What surmounts all these particulars, though, is fondue’s ritual — and it’s the ritual that makes it such a perfect restaurant experience. It is the very opposite of all we’ve been taught to revere as “elevated,” to use an infernal term, about dining. Not just the communal mode of sharing, but the dish’s tactile nature: squeezing bits of bread onto the long fork tines, and entering the ring; playing traffic cop near an open flame, as any form of hotpot requires; making your food the literal centerpiece, while never allowing it to become an object of fetish. Other forms of dining may be entertainment — think Benihana — but here, you and your tablemates are each other’s entertainment. Fondue comes with an inevitable intimacy to the process. I suppose you could manage an awkward, conversation-less fondue dinner. But I’ve never witnessed one.
This conviviality, I think, lies at the heart of fondue being the very precise sort of dining pleasure we’ve missed this past year. Same with raclette, although that requires more equipment, and while I love tableside service of any sort, a raclette machine wheeled around a dining room feels too mechanical to me. But there’s a reason, after all, that the Melting Pot has 97 locations and counting, including more than a dozen in its native Florida. No, gulf breezes aren’t obvious fondue backdrop. But to me, that’s just testament to its primal appeal.

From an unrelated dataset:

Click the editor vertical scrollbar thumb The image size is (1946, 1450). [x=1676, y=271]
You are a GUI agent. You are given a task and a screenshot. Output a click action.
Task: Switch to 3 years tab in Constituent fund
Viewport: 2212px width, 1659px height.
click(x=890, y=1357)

That said, it requires a true northern winter to properly enjoy these dishes in context — in snow-covered mountains if you can swing it, but a corner of 10th Avenue, lined with gritty slush, will do just fine.
After all, fondue is the essence of offering charm and hospitality without an implicit pressure to impress. That balance is precisely what we’ve needed from restaurants this past year — and what we’ll wish for more of as normal begins to appear, far on the horizon.